= BioSteel (fiber) =

Protein-based fiber

BioSteel was a trademark name for a high-strength fiber-based material made of the recombinant spider silk-like protein extracted from the milk of transgenic goats, made by defunct Montreal-based company Nexia Biotechnologies, and later by the Randy Lewis lab of the University of Wyoming and Utah State University. It is reportedly 7–10 times as strong as steel if compared for the same weight, and can stretch up to 20 times its unaltered size without losing its strength properties. It also has very high resistance to extreme temperatures, not losing any of its properties within -20 to 330 Celsius.

The company had created lines of goats to produce recombinant versions of two spidroins from Nephila clavipes, the golden orb weaver, MaSp1 and MaSp2 When the female goats lactate, the milk, containing the recombinant DNA silk, was to be harvested and subjected to chromatographic techniques to purify the recombinant silk proteins.

The purified silk proteins could be dried, dissolved using solvents (DOPE formation) and transformed into microfibers using wet-spinning fiber production methods. The spun fibers were reported to have tenacities in the range of 2–3 grams/denier and elongation range of 25–45%. The "Biosteel biopolymer" had been transformed into nanofibers and nanomeshes using the electrospinning technique.

Nexia is the only company that has successfully produced fibers from spider silk expressed in goat's milk. The Lewis lab has produced fibers from recombinant spider silk protein and synthetic spider silk proteins and genetic chimeras produced in both recombinant E. coli and the milk of recombinant goats, however, no one has been able to produce the silk in commercial quantities thus far. The company was founded in 1993 by Dr. Jeffrey Turner and Paul Ballard and was sold in 2005 to Pharmathene.

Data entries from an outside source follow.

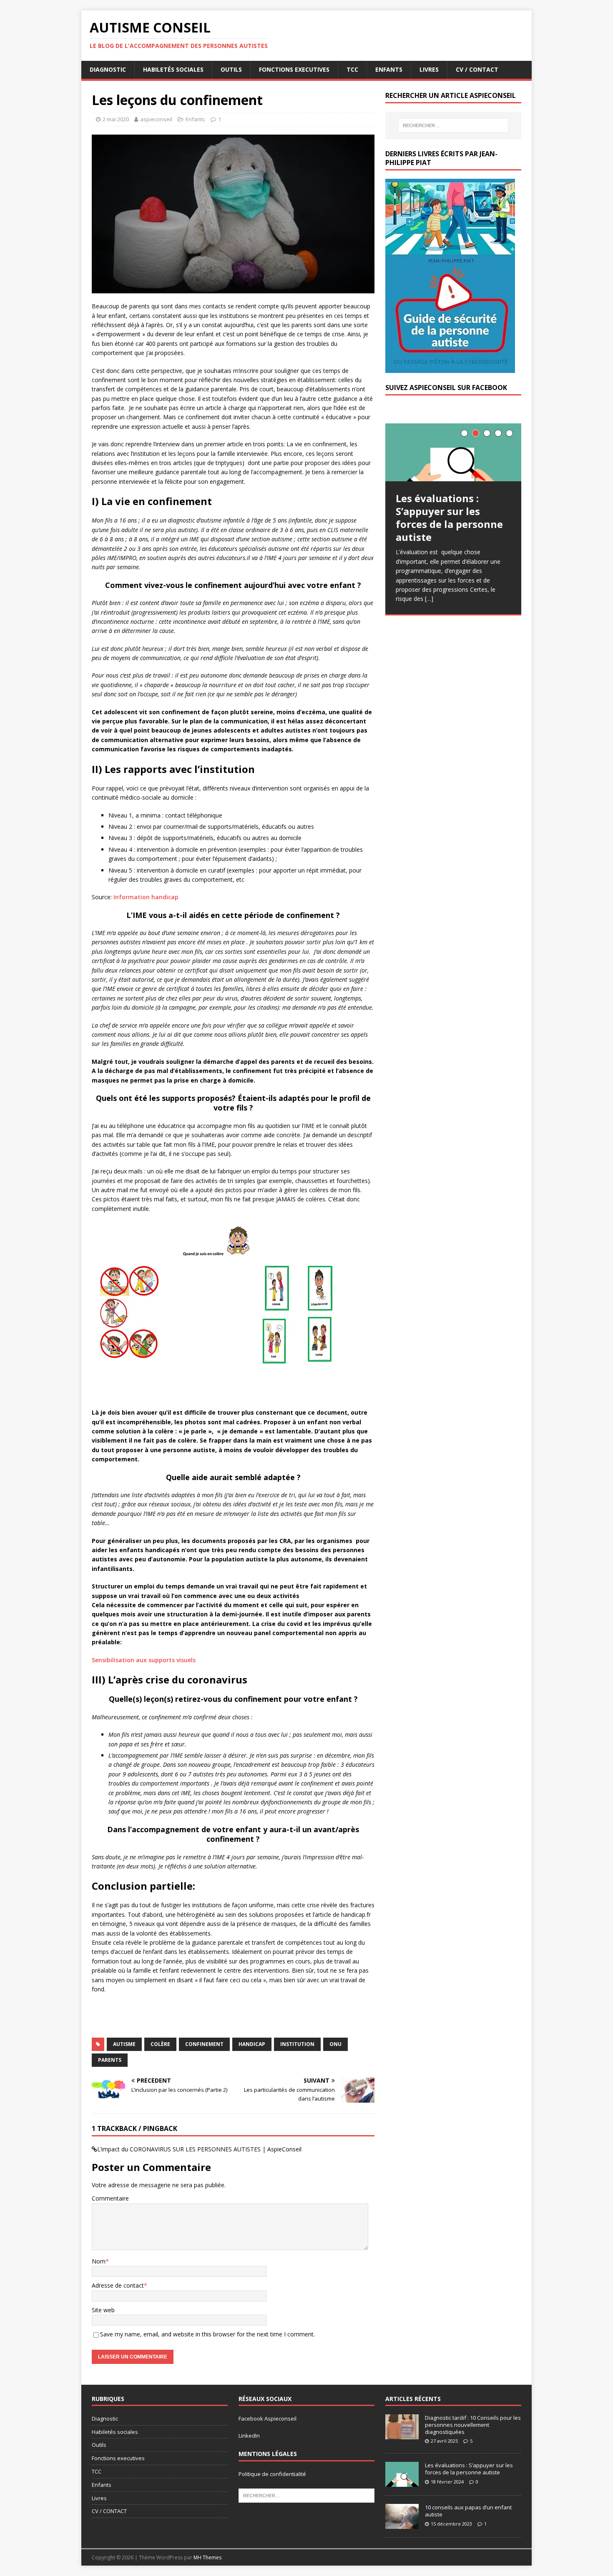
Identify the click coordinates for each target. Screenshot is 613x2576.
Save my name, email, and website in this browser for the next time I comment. (207, 2334)
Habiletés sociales (173, 69)
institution (297, 2044)
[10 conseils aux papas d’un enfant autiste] (402, 2524)
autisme (124, 2044)
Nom (99, 2261)
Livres (429, 69)
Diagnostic (108, 69)
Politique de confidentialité (272, 2474)
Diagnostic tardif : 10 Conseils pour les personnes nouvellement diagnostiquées (473, 2425)
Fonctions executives (294, 69)
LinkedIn (249, 2435)
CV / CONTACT (477, 69)
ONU (335, 2044)
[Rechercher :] (453, 125)
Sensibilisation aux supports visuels (144, 1660)
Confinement (204, 2044)
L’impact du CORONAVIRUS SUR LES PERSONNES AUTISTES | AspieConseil (199, 2149)
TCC (352, 69)
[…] (429, 599)
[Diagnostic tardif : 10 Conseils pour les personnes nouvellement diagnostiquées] (402, 2434)
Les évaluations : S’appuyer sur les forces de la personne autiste (469, 2468)
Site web (103, 2310)
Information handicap (145, 897)
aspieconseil (156, 119)
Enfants (388, 69)
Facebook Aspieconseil (267, 2418)
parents (109, 2059)
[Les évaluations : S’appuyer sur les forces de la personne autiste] (453, 452)
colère (160, 2044)
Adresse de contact (118, 2285)
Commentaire (110, 2198)
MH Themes (207, 2557)
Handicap (252, 2044)
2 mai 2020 (116, 119)
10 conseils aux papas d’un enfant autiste (468, 2510)
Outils (231, 69)
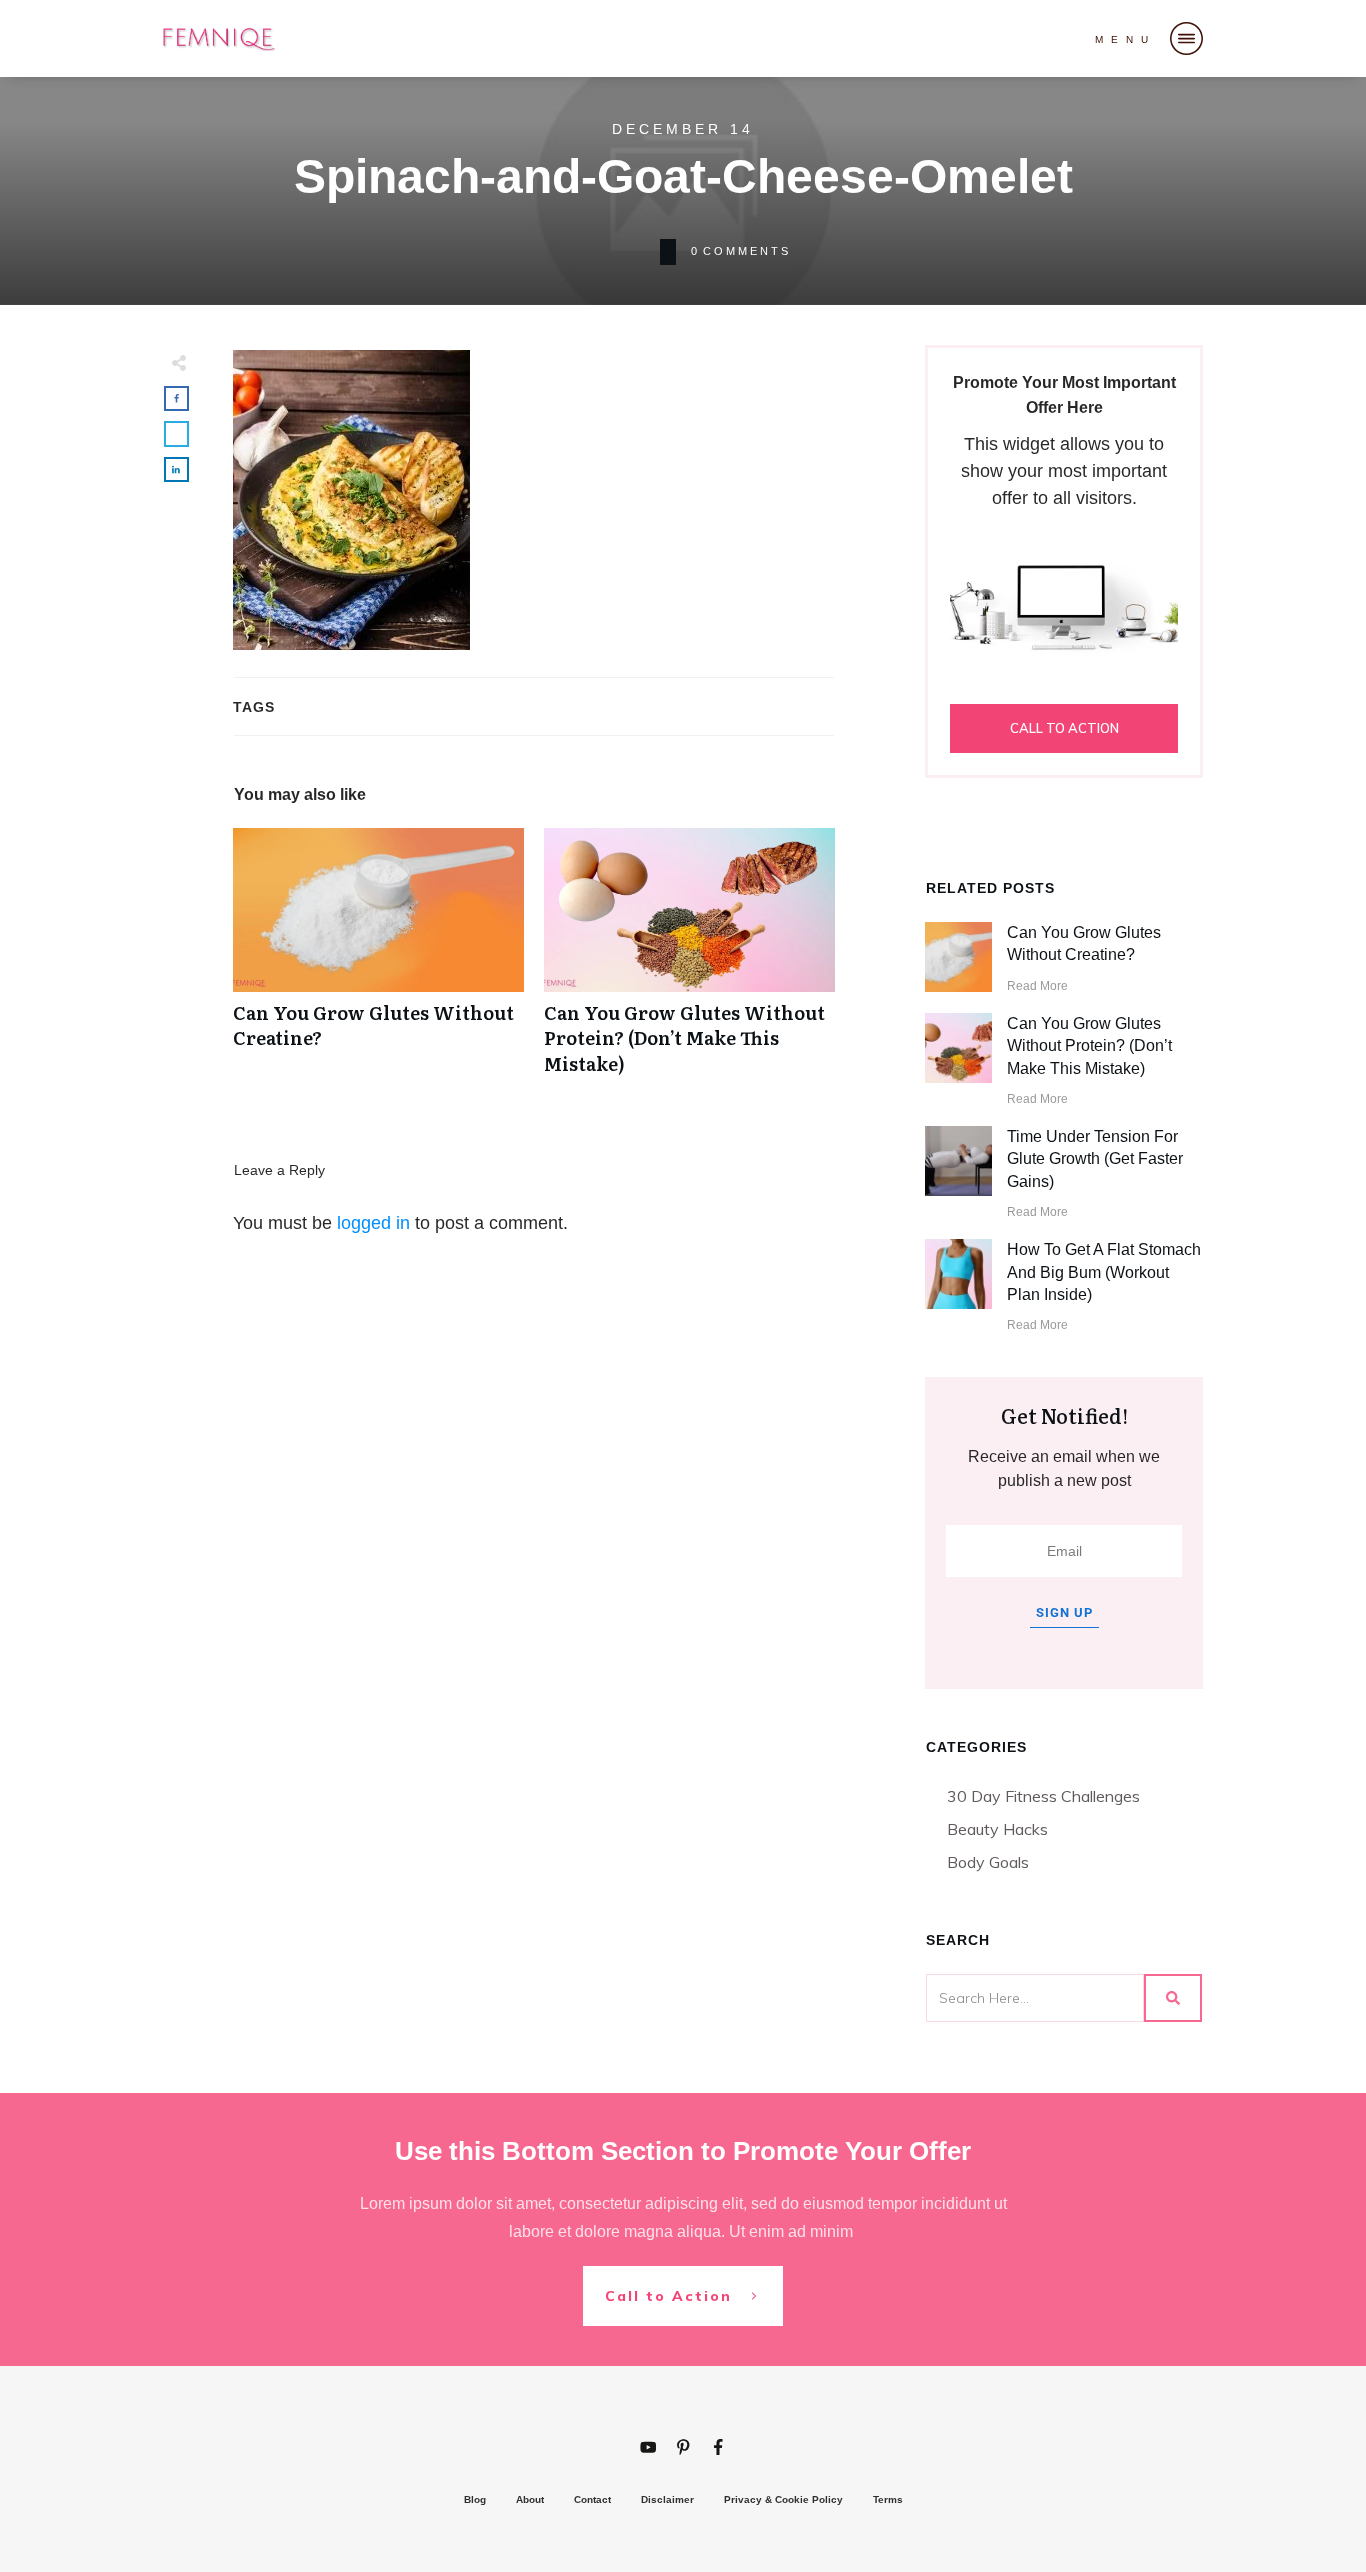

In 2009, two transgenic goats were sold to the Canada Agriculture Museum after Nexia Biotechnologies went bankrupt.

Research has since continued with the help of Randy Lewis, a professor formerly at the University of Wyoming and now at Utah State University. He was also able to successfully breed "spider goats" in order to create artificial silk. As of 2012, there are about 30 of the goats at a university-run farm. The U.S. Navy has plans to turn this silk into a tool for stopping vessels by entangling their propellers.

Potential applications of artificial spider silk biopolymers include using it for the coating of implants and medical products as well as for artificial ligaments and tendons, due to its elastic tendencies and also since it is a natural product which will synthesize well with the body. Other potential uses for artificial silk biopolymers include personal care products and textiles.